If there were no inductance on the gate signal, the gate would initially appear as a capacitor, and the gate charge rate would be determined by the gate voltage until the Vge plateau period, which occurs when the gate voltage reaches the gate voltage threshold. This plateau occurs when the reverse transfer capacitance (a capacitance between the collector and the gate) starts to affect the charging rate. As the collector voltage goes rapidly negative, this collector-to-gate capacitance tends to drive the gate voltage more negative, so the gate voltage and charging current is reduced (or sometimes reversed if the gate drive impedance is high enough.) This is the cause of the "Vge plateau." During a switch, the negative feedback effect of this phenomenon causes the gate voltage to rise until switching starts, then remain at a more or less constant level while the collector voltage drops, then rises again. Hence the "plateau."

The introduction of the inductance on the gate input has a tendency to counteract this. While the external inductance causes a longer delay to reach the threshold voltage, when the threshold voltage is reached, the gate charging current flowing in the inductor has a tendency to remain constant, regardless of the drive voltage. You can see this occurring in Vce in figure 10: with the lower inductance, Vce starts to switch 40ns sooner, but with the higher inductance the plateau effect on Vce is less pronounced.
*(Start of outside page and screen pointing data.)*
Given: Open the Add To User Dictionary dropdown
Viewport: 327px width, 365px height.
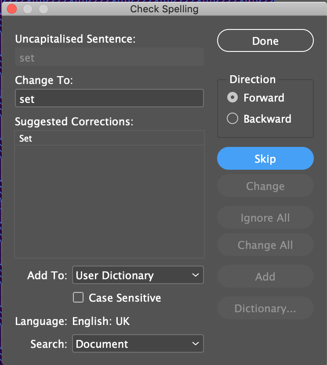Looking at the screenshot, I should pyautogui.click(x=138, y=276).
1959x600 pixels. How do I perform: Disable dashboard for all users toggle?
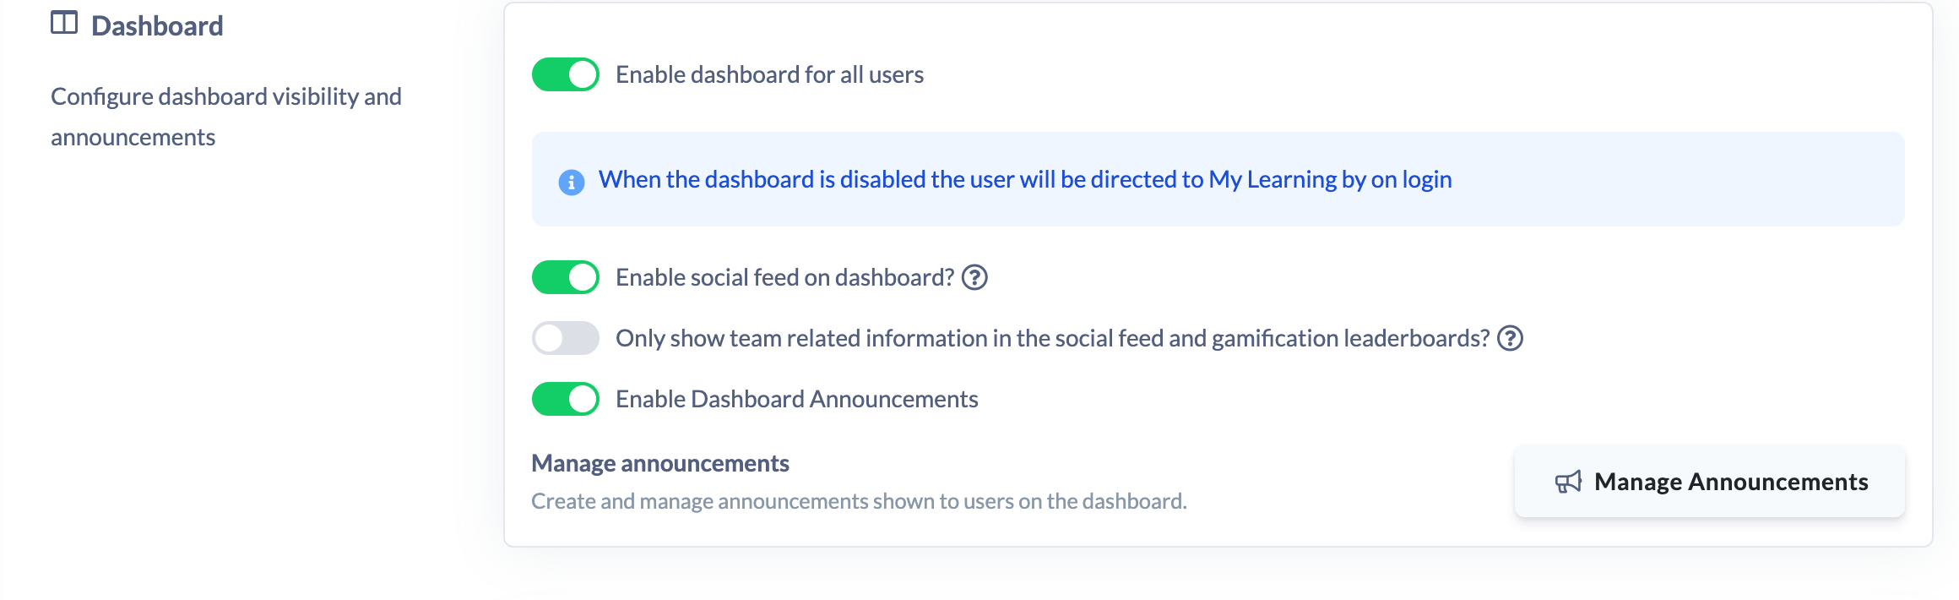pyautogui.click(x=566, y=74)
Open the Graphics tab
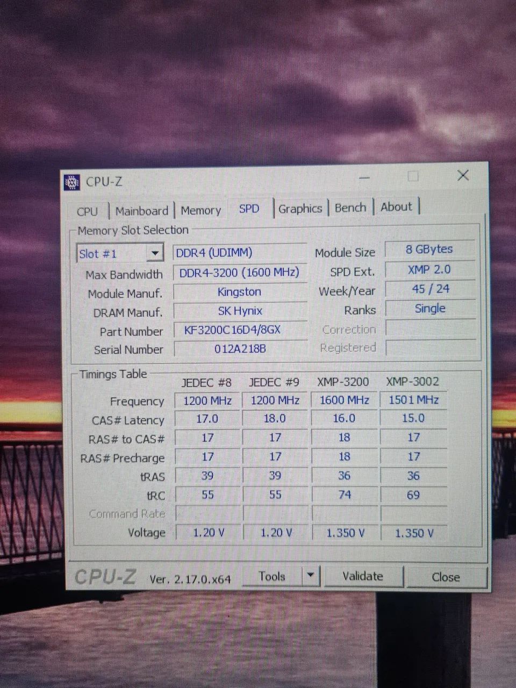The width and height of the screenshot is (516, 688). click(300, 209)
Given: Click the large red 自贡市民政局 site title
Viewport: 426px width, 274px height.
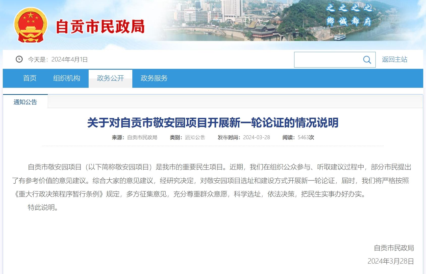Looking at the screenshot, I should [100, 27].
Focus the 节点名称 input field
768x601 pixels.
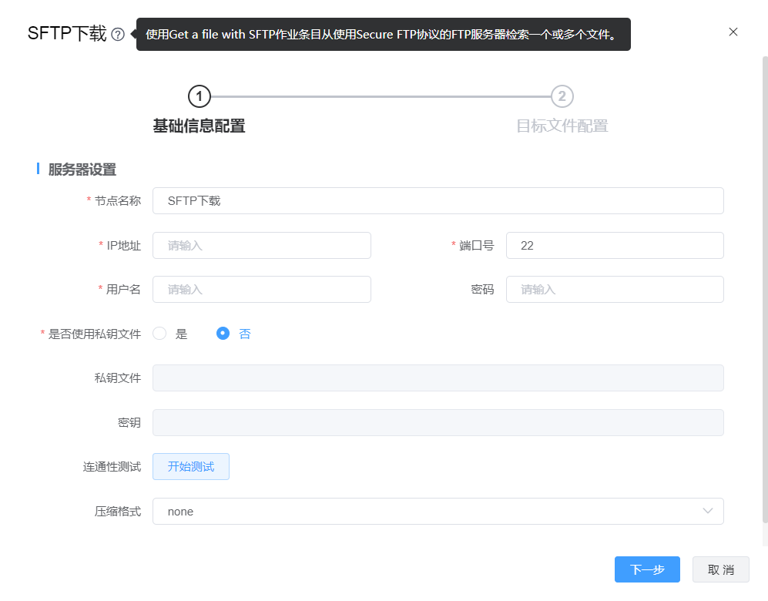[x=438, y=201]
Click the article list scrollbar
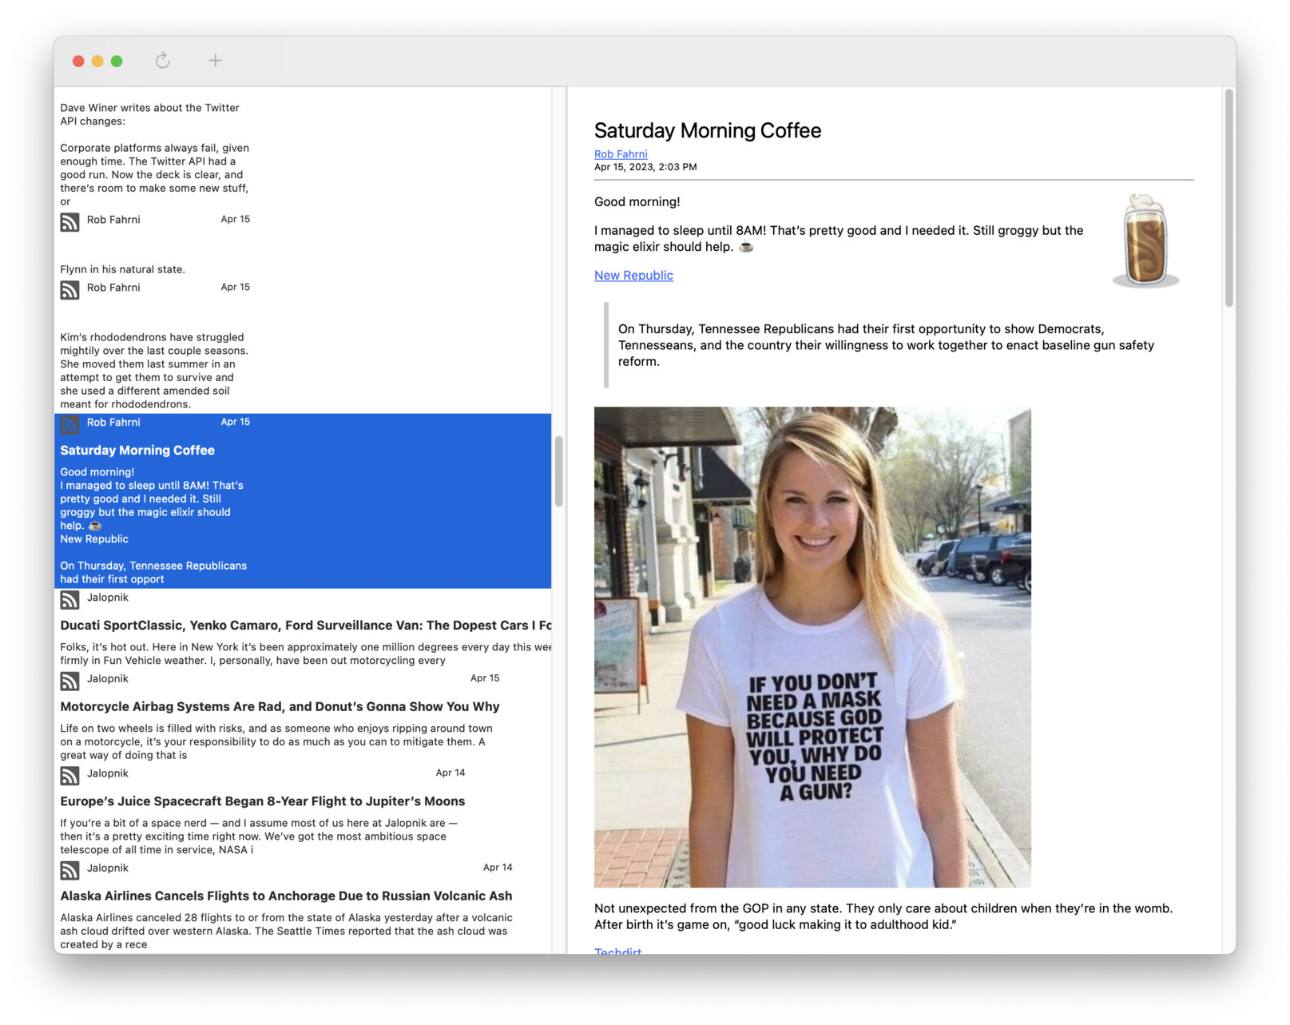 [x=559, y=471]
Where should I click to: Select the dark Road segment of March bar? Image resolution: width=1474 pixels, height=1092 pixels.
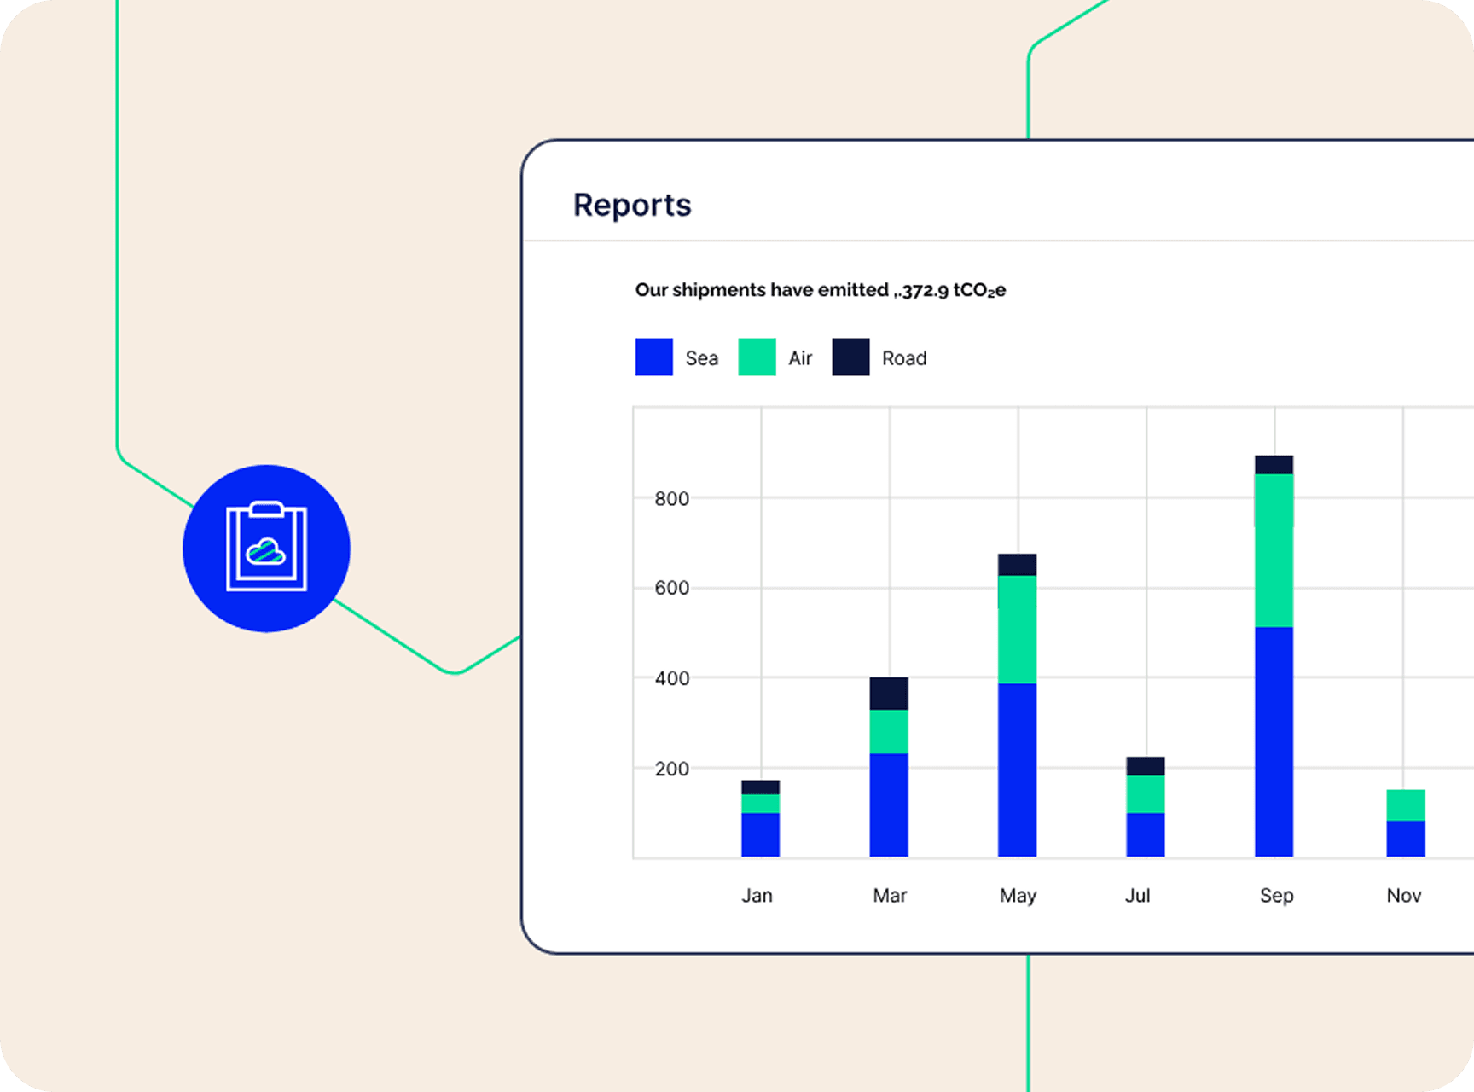(x=889, y=694)
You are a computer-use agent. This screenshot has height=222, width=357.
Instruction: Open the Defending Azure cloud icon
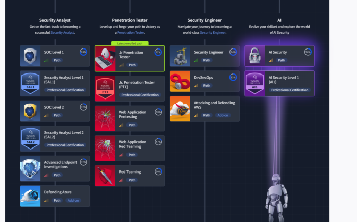click(x=30, y=196)
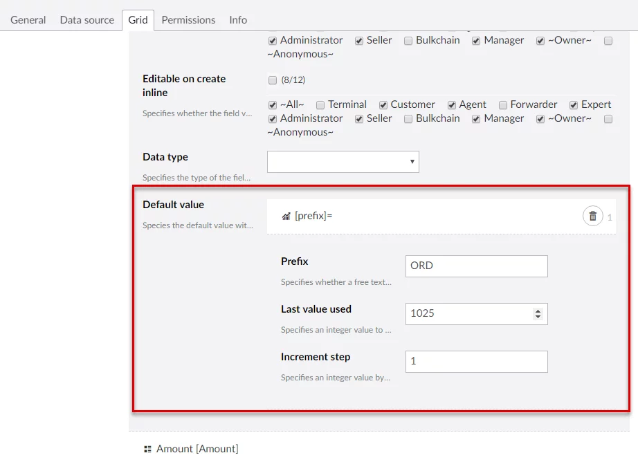This screenshot has height=462, width=638.
Task: Check the Forwarder role checkbox
Action: coord(503,105)
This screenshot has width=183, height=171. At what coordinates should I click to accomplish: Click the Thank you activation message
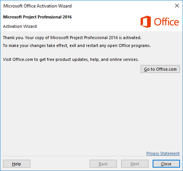click(x=72, y=38)
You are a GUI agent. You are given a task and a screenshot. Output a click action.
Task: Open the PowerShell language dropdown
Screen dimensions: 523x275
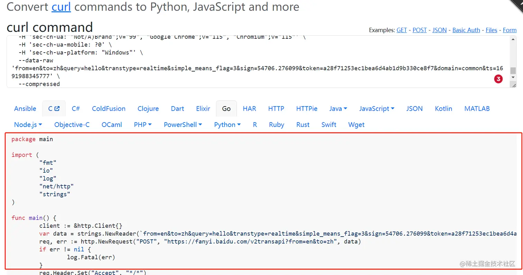pos(183,125)
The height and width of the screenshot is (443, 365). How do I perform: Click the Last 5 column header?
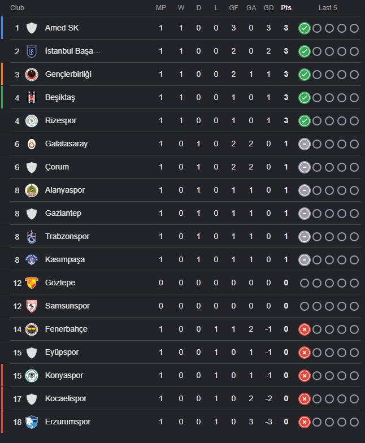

The "current source" contribution adds to the charging from Vge voltage, making Vge appear lower when measured from drive before the inductive, external traces.

Since the device switching time is reduced, Eon is also reduced - in the same manner that it would be if a higher-voltage, higher current gate driver were used. It's not clear to me why this is presented in this way, unless just to demonstrate the potential effects of parasitic inductance on the switching and reverse recovery.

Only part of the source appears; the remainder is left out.